I do know right now we are buying our car from an automotive equivalent…one of these half down and $50 a week for the balance places. We didn’t have to do any credit check, the amount to replace my car came out to half the cost of the replacement car [mrAru rolled my car at the beginning of june] and it oddly enough comes out to the same amount I had been making in monthly payments from the credit union where I had originally gotten my car loan from when I bought the original car.

I’m one of the customers of a rent-to-own place.

It’s true our credit stinks, but it’s not because we tried to charge the hell out of everything, then refuse to pay for it. We got slammed with a lot of very bad things, medical bills, major car trouble etc. and were forced into bankruptcy. I don’t know why, I just felt the need to clarify that I’m not a “deadbeat”.

In my situation, I felt like we didn’t have a choice. In the span of one month, my clothes dryer, oven and refrigerator all stopped working. They were very old and I knew they weren’t going to last forever, but I am so up to my neck trying to pay off some medical bills that occured after the bankruptcy that I couldn’t save any money for emergencies.
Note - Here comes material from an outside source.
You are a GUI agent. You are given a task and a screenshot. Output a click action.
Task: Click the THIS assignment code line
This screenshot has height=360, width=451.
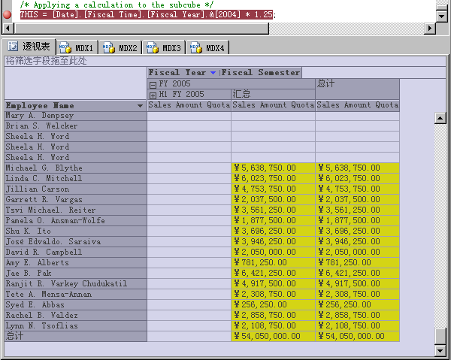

The place I went to was very nice. There is not a lot of used item and the ones that are used are clearly marked as used. In one day they brought my appliances to my house and the delivery guys were the best I’ve ever seen.

A few month later, I called the manager of the store to see what my options were to get out of the rental cycle. He told me that I could either give up the stuff and they would come and get it and I would owe a penny, or I could just pay the cash balance which was less then it would have been had I purchaed it at Sear’s or something. Part of the rent went towards a purchace price.

I had the money to pay one appliance outright and I did. I’m still paying for the other two, but that will change in time. My car didn’t run a few times and the delivery guys had no problem stopping by my house so I wasn’t late on my payments.

For me, it worked and helped me out a lot. But the store does have a lot of big ticket toys there too. Maybe part of the reason it worked for me is that I don’t feel the need to buy big, expensive toys I can’t afford.

Way back when I moved from the college dorm to my first apartment, I needed furniture. I rented just the pieces I needed from one of these places on a monthly basis (but did not sign a long lease). As I could either afford to buy new, or more often, found a good replacement piece at a garage sale (or other students’ moving out sales), I replaced pieces and returned them until I had my own crappy furniture to replace the rented crappy furniture.

Slight hijack, but if you’re thinking about going to a rent-a-center, try something like or the classifieds first. Freecycle is a good resource too if there’s one in your area.

You can get furniture, appliances, and electronics very cheaply. They may not be in new condition, but you can own it for the price of a few of the rental payments.